## [Goal of the exercise]
Rewrite all of the records below, changing every "GUI agent" to "interface agent" and keeping everything else the same.

++++ Given data

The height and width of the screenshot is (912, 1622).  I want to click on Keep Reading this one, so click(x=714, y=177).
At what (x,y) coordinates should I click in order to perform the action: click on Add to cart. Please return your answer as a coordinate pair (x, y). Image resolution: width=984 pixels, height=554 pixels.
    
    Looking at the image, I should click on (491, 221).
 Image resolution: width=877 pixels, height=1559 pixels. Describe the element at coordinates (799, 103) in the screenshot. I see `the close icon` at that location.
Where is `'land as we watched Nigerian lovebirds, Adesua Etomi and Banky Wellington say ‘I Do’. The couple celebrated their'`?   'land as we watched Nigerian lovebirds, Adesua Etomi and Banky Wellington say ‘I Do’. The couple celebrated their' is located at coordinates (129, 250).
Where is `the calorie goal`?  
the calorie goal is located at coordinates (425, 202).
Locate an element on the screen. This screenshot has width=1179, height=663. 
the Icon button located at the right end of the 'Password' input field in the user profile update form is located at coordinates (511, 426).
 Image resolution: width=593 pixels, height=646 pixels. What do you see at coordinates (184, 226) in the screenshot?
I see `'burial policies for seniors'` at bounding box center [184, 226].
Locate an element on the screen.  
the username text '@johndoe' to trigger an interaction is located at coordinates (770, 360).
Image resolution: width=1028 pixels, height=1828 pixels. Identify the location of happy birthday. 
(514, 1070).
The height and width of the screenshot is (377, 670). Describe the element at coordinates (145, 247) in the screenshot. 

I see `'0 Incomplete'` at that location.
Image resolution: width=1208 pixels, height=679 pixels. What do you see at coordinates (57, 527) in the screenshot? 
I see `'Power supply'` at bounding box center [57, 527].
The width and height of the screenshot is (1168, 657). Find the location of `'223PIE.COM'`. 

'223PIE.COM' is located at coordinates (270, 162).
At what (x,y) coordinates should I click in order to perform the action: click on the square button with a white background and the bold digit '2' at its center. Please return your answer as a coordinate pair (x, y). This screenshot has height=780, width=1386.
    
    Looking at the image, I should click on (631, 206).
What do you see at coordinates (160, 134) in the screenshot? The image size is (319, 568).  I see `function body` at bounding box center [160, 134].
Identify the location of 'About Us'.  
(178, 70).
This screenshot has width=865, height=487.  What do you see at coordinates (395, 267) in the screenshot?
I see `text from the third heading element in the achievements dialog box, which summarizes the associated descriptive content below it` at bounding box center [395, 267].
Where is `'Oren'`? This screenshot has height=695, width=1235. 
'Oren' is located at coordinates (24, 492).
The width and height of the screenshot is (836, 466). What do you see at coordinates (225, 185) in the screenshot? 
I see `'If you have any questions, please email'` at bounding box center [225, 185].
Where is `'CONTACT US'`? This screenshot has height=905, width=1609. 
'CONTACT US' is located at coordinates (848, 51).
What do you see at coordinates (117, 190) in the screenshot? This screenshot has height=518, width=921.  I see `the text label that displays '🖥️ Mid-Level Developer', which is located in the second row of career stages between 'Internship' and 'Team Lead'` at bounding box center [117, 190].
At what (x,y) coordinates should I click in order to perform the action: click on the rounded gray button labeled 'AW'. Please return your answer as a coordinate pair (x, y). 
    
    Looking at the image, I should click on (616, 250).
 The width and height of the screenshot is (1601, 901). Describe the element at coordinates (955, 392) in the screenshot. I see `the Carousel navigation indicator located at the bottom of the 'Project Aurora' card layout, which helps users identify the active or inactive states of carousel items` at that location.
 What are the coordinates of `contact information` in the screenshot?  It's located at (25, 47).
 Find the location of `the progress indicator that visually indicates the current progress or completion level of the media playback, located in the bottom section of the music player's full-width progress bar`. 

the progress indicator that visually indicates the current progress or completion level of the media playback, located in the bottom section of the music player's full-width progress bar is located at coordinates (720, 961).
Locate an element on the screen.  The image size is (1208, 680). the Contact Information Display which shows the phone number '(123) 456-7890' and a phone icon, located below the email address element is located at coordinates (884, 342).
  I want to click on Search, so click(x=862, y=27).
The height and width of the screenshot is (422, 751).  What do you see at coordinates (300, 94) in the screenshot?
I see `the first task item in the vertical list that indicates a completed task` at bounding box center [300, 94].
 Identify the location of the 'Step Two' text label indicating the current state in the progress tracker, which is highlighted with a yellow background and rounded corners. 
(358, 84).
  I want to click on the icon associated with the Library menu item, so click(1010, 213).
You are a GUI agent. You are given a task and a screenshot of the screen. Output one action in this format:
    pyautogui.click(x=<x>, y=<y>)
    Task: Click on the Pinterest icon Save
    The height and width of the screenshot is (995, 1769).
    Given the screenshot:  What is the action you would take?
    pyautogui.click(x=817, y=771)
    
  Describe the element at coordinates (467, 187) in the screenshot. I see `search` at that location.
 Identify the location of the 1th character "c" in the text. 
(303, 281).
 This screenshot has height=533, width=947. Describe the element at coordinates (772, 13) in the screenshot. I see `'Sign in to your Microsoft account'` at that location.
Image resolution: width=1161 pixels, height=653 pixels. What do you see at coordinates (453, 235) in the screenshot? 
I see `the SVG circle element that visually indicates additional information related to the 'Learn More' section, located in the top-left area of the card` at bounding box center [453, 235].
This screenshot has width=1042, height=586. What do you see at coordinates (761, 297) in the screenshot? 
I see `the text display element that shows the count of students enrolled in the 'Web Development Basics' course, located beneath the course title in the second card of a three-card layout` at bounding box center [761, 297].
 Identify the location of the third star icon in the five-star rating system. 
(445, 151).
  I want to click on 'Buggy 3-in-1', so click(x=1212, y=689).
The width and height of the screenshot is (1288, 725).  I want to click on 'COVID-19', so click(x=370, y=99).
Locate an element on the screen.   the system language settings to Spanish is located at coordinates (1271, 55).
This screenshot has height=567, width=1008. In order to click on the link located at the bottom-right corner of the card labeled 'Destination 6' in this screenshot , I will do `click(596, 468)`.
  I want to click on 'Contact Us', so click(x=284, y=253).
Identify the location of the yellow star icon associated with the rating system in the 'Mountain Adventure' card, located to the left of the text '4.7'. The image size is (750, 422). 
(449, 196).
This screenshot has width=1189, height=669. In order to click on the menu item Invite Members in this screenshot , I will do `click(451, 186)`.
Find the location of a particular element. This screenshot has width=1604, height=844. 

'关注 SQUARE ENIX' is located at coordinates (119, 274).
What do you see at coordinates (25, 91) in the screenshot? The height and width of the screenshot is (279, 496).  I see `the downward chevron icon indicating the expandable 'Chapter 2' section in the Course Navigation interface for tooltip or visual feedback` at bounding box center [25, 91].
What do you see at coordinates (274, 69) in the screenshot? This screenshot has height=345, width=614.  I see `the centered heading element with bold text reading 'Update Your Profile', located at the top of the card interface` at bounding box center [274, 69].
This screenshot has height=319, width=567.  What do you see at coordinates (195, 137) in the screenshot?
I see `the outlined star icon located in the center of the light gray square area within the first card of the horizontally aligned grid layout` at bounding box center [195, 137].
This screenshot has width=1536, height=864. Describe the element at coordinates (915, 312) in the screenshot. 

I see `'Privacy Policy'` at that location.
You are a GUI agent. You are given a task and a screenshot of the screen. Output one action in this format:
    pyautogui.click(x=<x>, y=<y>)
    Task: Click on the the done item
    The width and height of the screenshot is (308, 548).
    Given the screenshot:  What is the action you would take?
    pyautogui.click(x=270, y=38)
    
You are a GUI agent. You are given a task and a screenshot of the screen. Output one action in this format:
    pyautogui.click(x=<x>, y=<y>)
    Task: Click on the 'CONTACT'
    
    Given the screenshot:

++++++++

## [Task solution]
The height and width of the screenshot is (912, 1622).  I want to click on Keep Reading this one, so click(x=714, y=177).
At what (x,y) coordinates should I click in order to perform the action: click on Add to cart. Please return your answer as a coordinate pair (x, y). Image resolution: width=984 pixels, height=554 pixels.
    
    Looking at the image, I should click on (491, 221).
 Image resolution: width=877 pixels, height=1559 pixels. Describe the element at coordinates (799, 103) in the screenshot. I see `the close icon` at that location.
Where is `'land as we watched Nigerian lovebirds, Adesua Etomi and Banky Wellington say ‘I Do’. The couple celebrated their'`?   'land as we watched Nigerian lovebirds, Adesua Etomi and Banky Wellington say ‘I Do’. The couple celebrated their' is located at coordinates (129, 250).
Where is `the calorie goal`?  
the calorie goal is located at coordinates (425, 202).
Locate an element on the screen. This screenshot has width=1179, height=663. 
the Icon button located at the right end of the 'Password' input field in the user profile update form is located at coordinates (511, 426).
 Image resolution: width=593 pixels, height=646 pixels. What do you see at coordinates (184, 226) in the screenshot?
I see `'burial policies for seniors'` at bounding box center [184, 226].
Locate an element on the screen.  
the username text '@johndoe' to trigger an interaction is located at coordinates (770, 360).
Image resolution: width=1028 pixels, height=1828 pixels. Identify the location of happy birthday. 
(514, 1070).
The height and width of the screenshot is (377, 670). Describe the element at coordinates (145, 247) in the screenshot. 

I see `'0 Incomplete'` at that location.
Image resolution: width=1208 pixels, height=679 pixels. What do you see at coordinates (57, 527) in the screenshot? 
I see `'Power supply'` at bounding box center [57, 527].
The width and height of the screenshot is (1168, 657). Find the location of `'223PIE.COM'`. 

'223PIE.COM' is located at coordinates (270, 162).
At what (x,y) coordinates should I click in order to perform the action: click on the square button with a white background and the bold digit '2' at its center. Please return your answer as a coordinate pair (x, y). This screenshot has height=780, width=1386.
    
    Looking at the image, I should click on (631, 206).
What do you see at coordinates (160, 134) in the screenshot? The image size is (319, 568).  I see `function body` at bounding box center [160, 134].
Identify the location of 'About Us'.  
(178, 70).
This screenshot has width=865, height=487.  What do you see at coordinates (395, 267) in the screenshot?
I see `text from the third heading element in the achievements dialog box, which summarizes the associated descriptive content below it` at bounding box center [395, 267].
Where is `'Oren'`? This screenshot has height=695, width=1235. 
'Oren' is located at coordinates (24, 492).
The width and height of the screenshot is (836, 466). What do you see at coordinates (225, 185) in the screenshot? 
I see `'If you have any questions, please email'` at bounding box center [225, 185].
Where is `'CONTACT US'`? This screenshot has height=905, width=1609. 
'CONTACT US' is located at coordinates (848, 51).
What do you see at coordinates (117, 190) in the screenshot? This screenshot has height=518, width=921.  I see `the text label that displays '🖥️ Mid-Level Developer', which is located in the second row of career stages between 'Internship' and 'Team Lead'` at bounding box center [117, 190].
At what (x,y) coordinates should I click in order to perform the action: click on the rounded gray button labeled 'AW'. Please return your answer as a coordinate pair (x, y). 
    
    Looking at the image, I should click on (616, 250).
 The width and height of the screenshot is (1601, 901). Describe the element at coordinates (955, 392) in the screenshot. I see `the Carousel navigation indicator located at the bottom of the 'Project Aurora' card layout, which helps users identify the active or inactive states of carousel items` at that location.
 What are the coordinates of `contact information` in the screenshot?  It's located at (25, 47).
 Find the location of `the progress indicator that visually indicates the current progress or completion level of the media playback, located in the bottom section of the music player's full-width progress bar`. 

the progress indicator that visually indicates the current progress or completion level of the media playback, located in the bottom section of the music player's full-width progress bar is located at coordinates (720, 961).
Locate an element on the screen.  The image size is (1208, 680). the Contact Information Display which shows the phone number '(123) 456-7890' and a phone icon, located below the email address element is located at coordinates (884, 342).
  I want to click on Search, so click(x=862, y=27).
The height and width of the screenshot is (422, 751).  What do you see at coordinates (300, 94) in the screenshot?
I see `the first task item in the vertical list that indicates a completed task` at bounding box center [300, 94].
 Identify the location of the 'Step Two' text label indicating the current state in the progress tracker, which is highlighted with a yellow background and rounded corners. 
(358, 84).
  I want to click on the icon associated with the Library menu item, so click(1010, 213).
You are a interface agent. You are given a task and a screenshot of the screen. Output one action in this format:
    pyautogui.click(x=<x>, y=<y>)
    Task: Click on the Pinterest icon Save
    The height and width of the screenshot is (995, 1769).
    Given the screenshot:  What is the action you would take?
    pyautogui.click(x=817, y=771)
    
  Describe the element at coordinates (467, 187) in the screenshot. I see `search` at that location.
 Identify the location of the 1th character "c" in the text. 
(303, 281).
 This screenshot has height=533, width=947. Describe the element at coordinates (772, 13) in the screenshot. I see `'Sign in to your Microsoft account'` at that location.
Image resolution: width=1161 pixels, height=653 pixels. What do you see at coordinates (453, 235) in the screenshot? 
I see `the SVG circle element that visually indicates additional information related to the 'Learn More' section, located in the top-left area of the card` at bounding box center [453, 235].
This screenshot has width=1042, height=586. What do you see at coordinates (761, 297) in the screenshot? 
I see `the text display element that shows the count of students enrolled in the 'Web Development Basics' course, located beneath the course title in the second card of a three-card layout` at bounding box center [761, 297].
 Identify the location of the third star icon in the five-star rating system. 
(445, 151).
  I want to click on 'Buggy 3-in-1', so click(x=1212, y=689).
The width and height of the screenshot is (1288, 725).  I want to click on 'COVID-19', so click(x=370, y=99).
Locate an element on the screen.   the system language settings to Spanish is located at coordinates (1271, 55).
This screenshot has height=567, width=1008. In order to click on the link located at the bottom-right corner of the card labeled 'Destination 6' in this screenshot , I will do `click(596, 468)`.
  I want to click on 'Contact Us', so click(x=284, y=253).
Identify the location of the yellow star icon associated with the rating system in the 'Mountain Adventure' card, located to the left of the text '4.7'. The image size is (750, 422). 
(449, 196).
This screenshot has width=1189, height=669. In order to click on the menu item Invite Members in this screenshot , I will do `click(451, 186)`.
Find the location of a particular element. This screenshot has width=1604, height=844. 

'关注 SQUARE ENIX' is located at coordinates (119, 274).
What do you see at coordinates (25, 91) in the screenshot? The height and width of the screenshot is (279, 496).  I see `the downward chevron icon indicating the expandable 'Chapter 2' section in the Course Navigation interface for tooltip or visual feedback` at bounding box center [25, 91].
What do you see at coordinates (274, 69) in the screenshot? This screenshot has height=345, width=614.  I see `the centered heading element with bold text reading 'Update Your Profile', located at the top of the card interface` at bounding box center [274, 69].
This screenshot has height=319, width=567.  What do you see at coordinates (195, 137) in the screenshot?
I see `the outlined star icon located in the center of the light gray square area within the first card of the horizontally aligned grid layout` at bounding box center [195, 137].
This screenshot has width=1536, height=864. Describe the element at coordinates (915, 312) in the screenshot. 

I see `'Privacy Policy'` at that location.
You are a interface agent. You are given a task and a screenshot of the screen. Output one action in this format:
    pyautogui.click(x=<x>, y=<y>)
    Task: Click on the the done item
    The width and height of the screenshot is (308, 548).
    Given the screenshot:  What is the action you would take?
    pyautogui.click(x=270, y=38)
    
You are a interface agent. You are given a task and a screenshot of the screen. Output one action in this format:
    pyautogui.click(x=<x>, y=<y>)
    Task: Click on the 'CONTACT'
    
    Given the screenshot:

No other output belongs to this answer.